Profiling repetitive behavior in programs has historically been difficult. “Active profiling” identifies program phases by controlling the input of the program, and monitoring the occurrences of basic blocks in execution.
There are two important definitions:
(1) Phase: “A unit of predictable behavior in that its instances, each of which is a continuous segment of program execution, are similar in some important respect.”
(2) Phase Marker: A basic block that, when executed, is always followed by an instance of the program phase it marks.
The above figure (Figure 2 in the paper) shows the IPC over logical time for GCC compiling a series of identical loops.
Selecting Phase Markers
The paper presents a 3-step method for identifying phase markers:
(1) The program is given a test input with f identical requests (e.g. in the figure compiling the same loop f times). Basic blocks which execute exactly f times are then selected as potential phase markers. Candidate phase markers whose inter-occurrence distances vary significantly are removed from consideration (because actual phase markers should occur at regular intervals).
(2) Analysis tests whether each remaining candidate occurs g times with other inputs that have g non-identical requests. If not, the candidate is removed from consideration.
(3) In step 3, inner-phases and their phase markers are identified.
They test their system on 3 different programs with repetitive inputs, and show figures with phase markers for each:
(1) GCC: 4 identical functions.
(2) Compress: “A file that is 1% of the size of the reference input in the benchmark suite”. Compress has inherent repetition, because it compresses and decompresses the same input 25 times.

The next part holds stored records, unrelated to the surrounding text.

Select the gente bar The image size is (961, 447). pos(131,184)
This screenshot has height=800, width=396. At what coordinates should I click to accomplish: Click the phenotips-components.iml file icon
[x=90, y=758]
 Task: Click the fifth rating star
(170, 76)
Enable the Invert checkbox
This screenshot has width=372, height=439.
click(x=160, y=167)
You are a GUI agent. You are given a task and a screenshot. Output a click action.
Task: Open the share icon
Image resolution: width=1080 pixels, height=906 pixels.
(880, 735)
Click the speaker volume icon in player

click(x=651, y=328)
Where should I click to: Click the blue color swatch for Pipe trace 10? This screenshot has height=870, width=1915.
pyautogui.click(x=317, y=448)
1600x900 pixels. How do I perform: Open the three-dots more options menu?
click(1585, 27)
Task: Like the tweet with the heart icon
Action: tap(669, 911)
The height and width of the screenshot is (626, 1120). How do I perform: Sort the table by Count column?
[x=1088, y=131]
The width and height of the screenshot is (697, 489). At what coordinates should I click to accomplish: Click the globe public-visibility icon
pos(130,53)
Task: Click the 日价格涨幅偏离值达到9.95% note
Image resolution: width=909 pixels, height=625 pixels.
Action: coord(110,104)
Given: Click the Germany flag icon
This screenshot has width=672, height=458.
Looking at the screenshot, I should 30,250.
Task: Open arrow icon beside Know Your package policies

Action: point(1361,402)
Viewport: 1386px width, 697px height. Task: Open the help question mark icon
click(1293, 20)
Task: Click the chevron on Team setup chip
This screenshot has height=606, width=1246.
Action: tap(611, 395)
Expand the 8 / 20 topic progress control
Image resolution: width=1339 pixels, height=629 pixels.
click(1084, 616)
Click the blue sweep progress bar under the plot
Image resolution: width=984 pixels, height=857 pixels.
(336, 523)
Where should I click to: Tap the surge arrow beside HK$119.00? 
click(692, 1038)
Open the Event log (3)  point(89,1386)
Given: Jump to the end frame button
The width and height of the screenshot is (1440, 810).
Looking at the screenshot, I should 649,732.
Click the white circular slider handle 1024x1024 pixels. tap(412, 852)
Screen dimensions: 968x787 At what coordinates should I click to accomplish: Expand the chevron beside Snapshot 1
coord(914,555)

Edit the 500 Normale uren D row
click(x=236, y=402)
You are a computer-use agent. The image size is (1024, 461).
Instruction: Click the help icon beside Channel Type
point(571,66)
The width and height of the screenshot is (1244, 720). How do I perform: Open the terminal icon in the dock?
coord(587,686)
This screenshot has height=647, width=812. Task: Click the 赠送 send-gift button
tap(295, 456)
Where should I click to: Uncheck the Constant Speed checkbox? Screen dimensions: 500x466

(3) L1: 6 Identical Expressions.
(4) Parser: 6 copies of a difficult-to-parse sentence.
(5) Vortex: A database and 3 iterations of lookups.
Uses of Behavior Phases
Garbage Collection: A behavior phase “often represents a memory usage cycle, in which temporary data are allocated in early parts of a phase and are dead by the end of the phase”. If garbage collection is run at the end of the phase, there is likely to be a higher fraction of garbage. Shen et al. implemented “preventive” garbage collection and applied it to the Lisp interpreter L1. (The standard “reactive” type of GC collects when the heap is full). Their testing results showed that preventive GC can result in faster execution times than reactive GC. However, in the test they showed, not using GC was faster than either of the GC options, so I’m not sure what to make of their result.
Memory Leak Detection: “If a site allocates only phase-local objects during profiling, and if not all its objects are freed at the end a phase, it is likely that the remaining objects are memory leaks.” This observation can be used to give programmers recourse to find memory leaks. Additionally, phase-local objects that are not freed by the end of the phase can be placed on the same virtual memory page. If not used, they will just go to disk, and not clog up memory.